DATA LISTING:
+-------+

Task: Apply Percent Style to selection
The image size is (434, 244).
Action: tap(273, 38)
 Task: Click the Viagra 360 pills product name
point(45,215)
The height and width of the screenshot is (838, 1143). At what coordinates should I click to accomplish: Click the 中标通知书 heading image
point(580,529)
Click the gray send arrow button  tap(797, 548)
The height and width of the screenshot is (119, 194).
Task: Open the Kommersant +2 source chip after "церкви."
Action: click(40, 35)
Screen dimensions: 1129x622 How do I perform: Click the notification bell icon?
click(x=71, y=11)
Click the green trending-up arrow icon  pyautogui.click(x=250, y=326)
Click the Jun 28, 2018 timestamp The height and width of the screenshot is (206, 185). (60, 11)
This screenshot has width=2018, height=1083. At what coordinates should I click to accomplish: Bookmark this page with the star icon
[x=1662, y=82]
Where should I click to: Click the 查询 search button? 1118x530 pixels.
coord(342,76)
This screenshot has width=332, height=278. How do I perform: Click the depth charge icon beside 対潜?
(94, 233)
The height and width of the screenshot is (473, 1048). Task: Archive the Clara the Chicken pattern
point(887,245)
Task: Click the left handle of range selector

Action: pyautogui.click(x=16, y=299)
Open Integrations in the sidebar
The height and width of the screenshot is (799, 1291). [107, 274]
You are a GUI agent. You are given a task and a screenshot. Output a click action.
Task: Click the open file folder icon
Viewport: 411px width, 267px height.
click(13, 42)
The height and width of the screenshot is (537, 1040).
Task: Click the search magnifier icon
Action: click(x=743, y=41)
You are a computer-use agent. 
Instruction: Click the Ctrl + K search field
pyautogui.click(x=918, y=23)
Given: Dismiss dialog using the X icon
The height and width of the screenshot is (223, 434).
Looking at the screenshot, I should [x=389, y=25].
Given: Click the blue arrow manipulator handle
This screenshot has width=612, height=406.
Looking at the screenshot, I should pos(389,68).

+-------+

TASK REQUIREMENTS: Arrange every line of the items above into a numbered list, omitting any blank lines.

EXERCISE RESULT:
1. Task: Apply Percent Style to selection
2. The image size is (434, 244).
3. Action: tap(273, 38)
4.  Task: Click the Viagra 360 pills product name
5. point(45,215)
6. The height and width of the screenshot is (838, 1143). At what coordinates should I click to accomplish: Click the 中标通知书 heading image
7. point(580,529)
8. Click the gray send arrow button  tap(797, 548)
9. The height and width of the screenshot is (119, 194).
10. Task: Open the Kommersant +2 source chip after "церкви."
11. Action: click(40, 35)
12. Screen dimensions: 1129x622 How do I perform: Click the notification bell icon?
13. click(x=71, y=11)
14. Click the green trending-up arrow icon  pyautogui.click(x=250, y=326)
15. Click the Jun 28, 2018 timestamp The height and width of the screenshot is (206, 185). (60, 11)
16. This screenshot has width=2018, height=1083. At what coordinates should I click to accomplish: Bookmark this page with the star icon
17. [x=1662, y=82]
18. Where should I click to: Click the 查询 search button? 1118x530 pixels.
19. coord(342,76)
20. This screenshot has width=332, height=278. How do I perform: Click the depth charge icon beside 対潜?
21. (94, 233)
22. The height and width of the screenshot is (473, 1048). Task: Archive the Clara the Chicken pattern
23. point(887,245)
24. Task: Click the left handle of range selector
25. Action: pyautogui.click(x=16, y=299)
26. Open Integrations in the sidebar
27. The height and width of the screenshot is (799, 1291). [107, 274]
28. You are a GUI agent. You are given a task and a screenshot. Output a click action.
29. Task: Click the open file folder icon
30. Viewport: 411px width, 267px height.
31. click(13, 42)
32. The height and width of the screenshot is (537, 1040).
33. Task: Click the search magnifier icon
34. Action: click(x=743, y=41)
35. You are a computer-use agent. 
36. Instruction: Click the Ctrl + K search field
37. pyautogui.click(x=918, y=23)
38. Given: Dismiss dialog using the X icon
39. The height and width of the screenshot is (223, 434).
40. Looking at the screenshot, I should [x=389, y=25].
41. Given: Click the blue arrow manipulator handle
42. This screenshot has width=612, height=406.
43. Looking at the screenshot, I should pos(389,68).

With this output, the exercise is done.